>>>

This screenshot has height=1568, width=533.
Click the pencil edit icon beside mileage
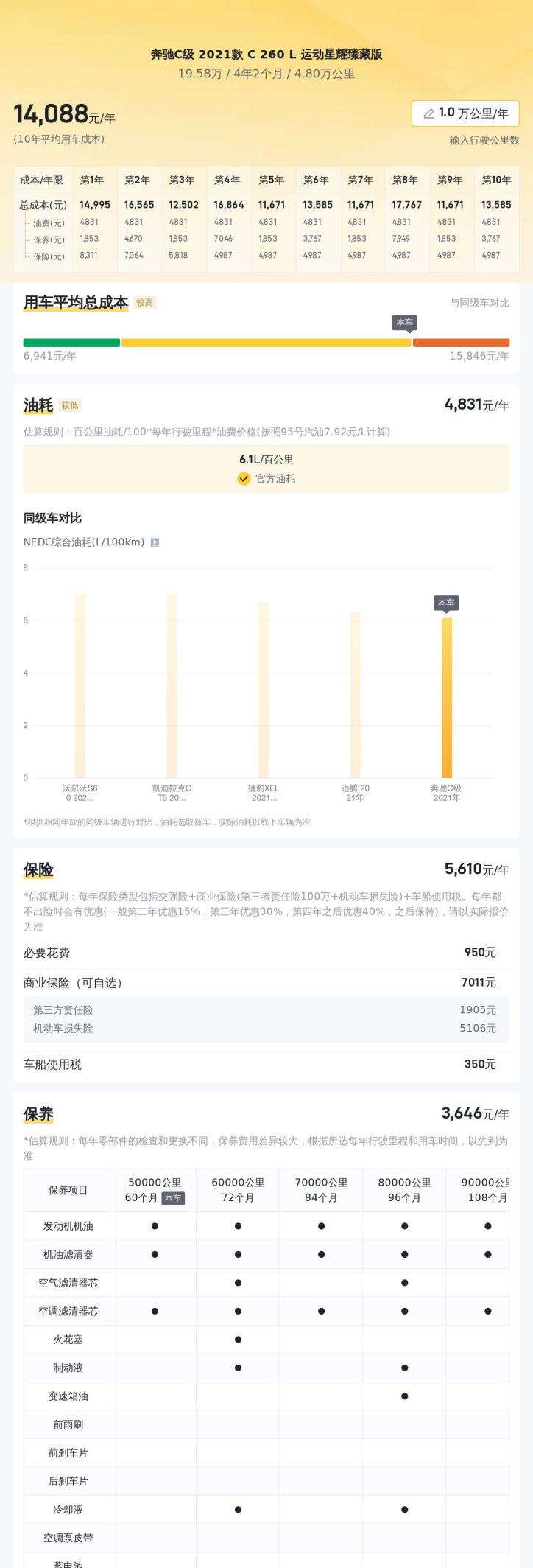428,113
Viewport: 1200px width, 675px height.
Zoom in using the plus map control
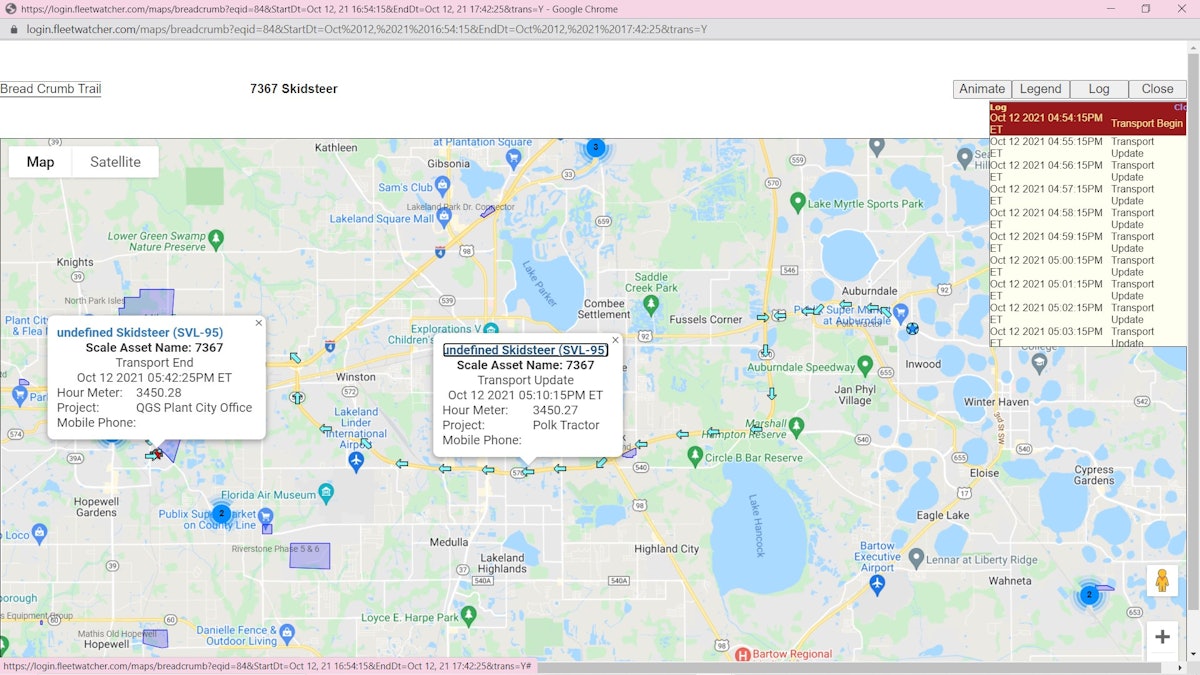pyautogui.click(x=1162, y=636)
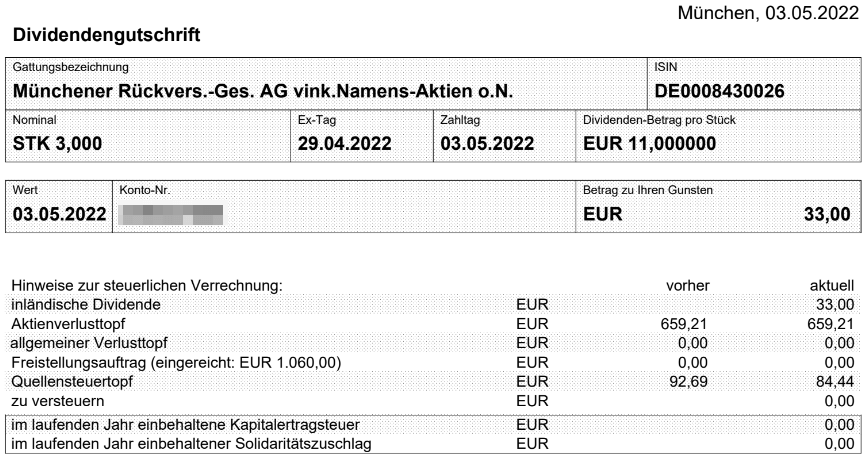Click the 'vorher' column header
867x459 pixels.
[687, 286]
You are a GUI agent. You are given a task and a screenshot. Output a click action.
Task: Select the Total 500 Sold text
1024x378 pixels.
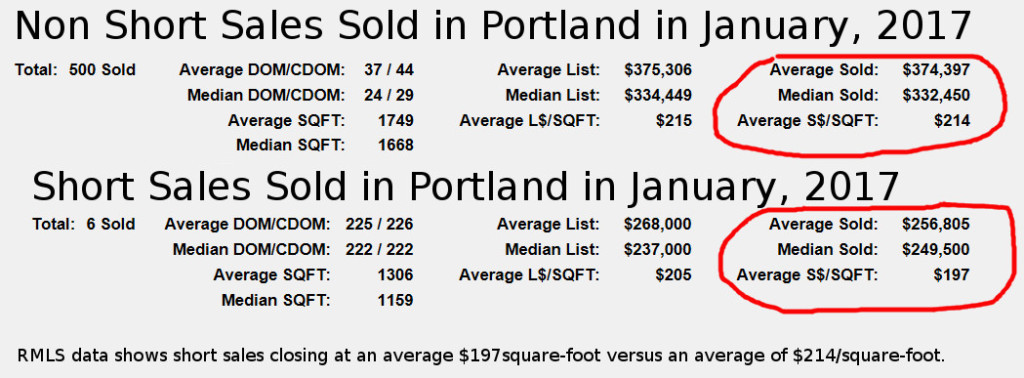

<<<

Turn the listing above into a Markdown table with two columns, "Row" for the row number and "Text" for the line, skipping any blank lines. Leave the pictures out.

__Right answer__.
| Row | Text |
|---|---|
| 1 | This screenshot has height=1568, width=533. |
| 2 | Click the pencil edit icon beside mileage |
| 3 | 428,113 |
| 4 | Viewport: 1200px width, 675px height. |
| 5 | Zoom in using the plus map control |
| 6 | pyautogui.click(x=1162, y=636) |
| 7 | Click the 'vorher' column header |
| 8 | 867x459 pixels. |
| 9 | [687, 286] |
| 10 | You are a GUI agent. You are given a task and a screenshot. Output a click action. |
| 11 | Task: Select the Total 500 Sold text |
| 12 | 1024x378 pixels. |